To nie jedyny przypadek, gdy na styku IPN z innymi instytucjami nie jest dobrze. Nie raz pisałem o niezrozumiałym kontekście współpracy Biura Poszukiwań i Identyfikacji IPN z pionem śledczym IPN. Ile jeszcze razy musi się okazać, że to nie działa? Tu prośba do ministra sprawiedliwości Zbigniewa Ziobry, by przyjrzał się tej sprawie i w końcu zabrał prokuratorów IPN do prokuratury powszechnej. Będzie zdrowiej, gdy zasady będą jasne i będzie wiadomo, kto jest w tej konfiguracji IPN-em, a kto prokuratorem.
A propos ministerstwa sprawiedliwości, to przy okazji zwrócę uwagę na jeszcze jedną sprawę wagi - w mojej ocenie narodowej. Chodzi o Muzeum Żołnierzy Wyklętych i Więźniów Politycznych PRL przy ul. Rakowieckiej 37 w Warszawie. To decyzją ministra Ziobry, bezprecedensową, odważną i przełomową udało się to muzeum powołać. Dalszy ciąg już tak różowy nie jest, bowiem placówka (wciąż w budowie) działa w strukturach Służby Więziennej (na Mokotowie był do niedawna areszt śledczy) i jest często traktowana bez niezbędnej historycznej wrażliwości.

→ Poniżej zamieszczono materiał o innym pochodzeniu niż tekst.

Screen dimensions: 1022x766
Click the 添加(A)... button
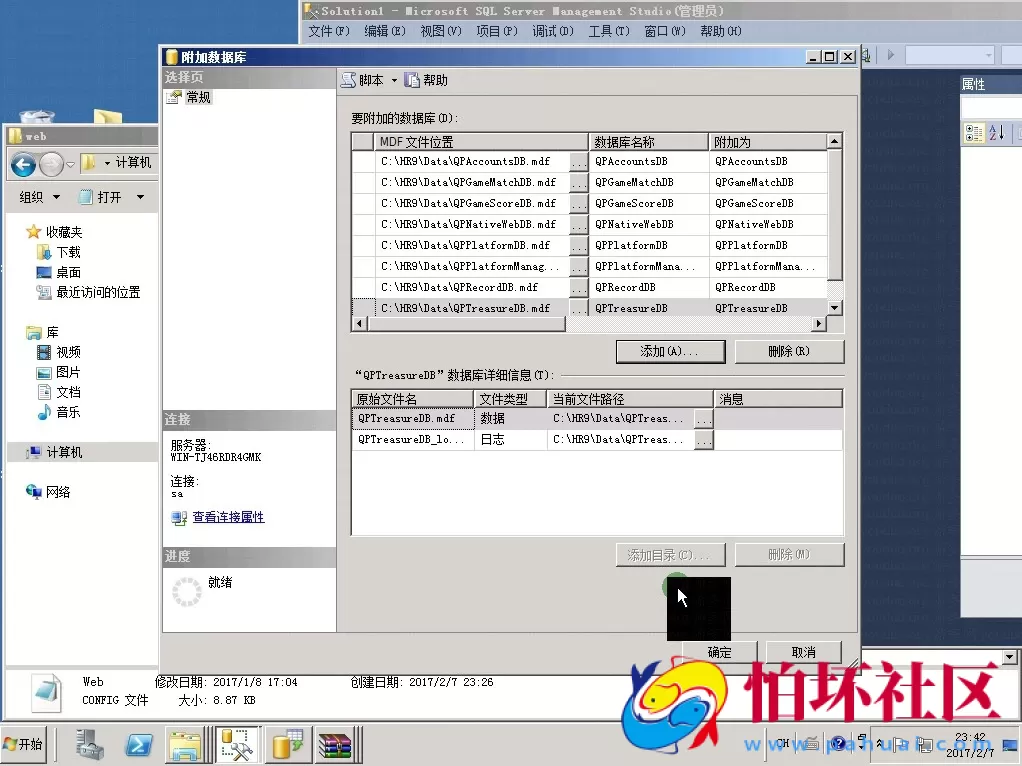tap(669, 352)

I o odrobinę tej wrażliwości apeluję, bowiem tego miejsca, podobnie jak w przypadku „Łączki”, nie można traktować jak każdego innego muzeum. To polska Golgota, miejsce kaźni najlepszych synów polskiej ziemi, naszych Bohaterów.
Wracam teraz do pana Mariana Pysia, który właśnie odzyskał brata. Było ich siedmiu, został on jeden. O Józefie od dawna nie było wiadomo nic, teraz rodzina będzie mogła go pochować. Rozmawialiśmy chwilę po uroczystości, był wdzięczny wszystkim, którzy do tego doprowadzili, w mniejszym i większym stopniu.
Dziękuję ci bracie, że i ty się zaangażowałeś
— powiedział do mnie, choć zasługa dziennikarza jest żadna w porównaniu np. do ekipy IPN i wolontariuszy.
W takich chwilach dociera do mnie, że w tej historii jest coś więcej niż polityka i podążanie za chwilową modą. A na zaprzepaszczenie szansy odzyskania tych zdradziecko pomordowanych pozwolić sobie, jako polski Naród, po prostu nie możemy.
= = = = = = = =
EDIT:
Po publikacji materiału zadzwonił do mnie dr Andrzej Ossowski, koordynator projektu PBGOT. Oto jego stanowisko:
PBGOT zidentyfikowała szczątki 71 ofiar podjętych z warszawskich Powązek. Cały materiał genetyczny przekazany nam wcześniej przez IPN został przebadany. Nie jest prawdą, że nie ma problemu z materiałem porównawczym. Od 2014 r. otrzymaliśmy tylko kilka próbek materiału porównawczego. Nie jest też prawdą że do PBGOT trafił cały materiał kostny, dużą partię tego materiału analizuje instytut Ekspertyz sądowych z Krakowa. Jest to materiał ekstremalnie trudny stąd też zaangażowanie drugiego laboratorium. Niedawno otrzymaliśmy kolejną partię materiału kostnego, zamierzamy go przebadać w ciągu najbliższych dwóch miesięcy. Większość materiału porównawczego który posiadamy pochodzi niestety od zbyt dalekich krewnych. Rozpoczęliśmy także badania całych genomów DNA mitochondrialnego w celu identyfikacji kilku typowanych osób do których posiadamy materiał porównawczy od dalekich krewnych w linii żeńskiej .
Baza nie ma możliwości, środków pieniężnych, ani dostępu do bazy PESEL, aby na własną rękę poszukiwać krewnych osób, które wytypowano jako ofiary komunizmu odnalezione podczas prac na „Łączce”. I nie jest to zadanie bazy.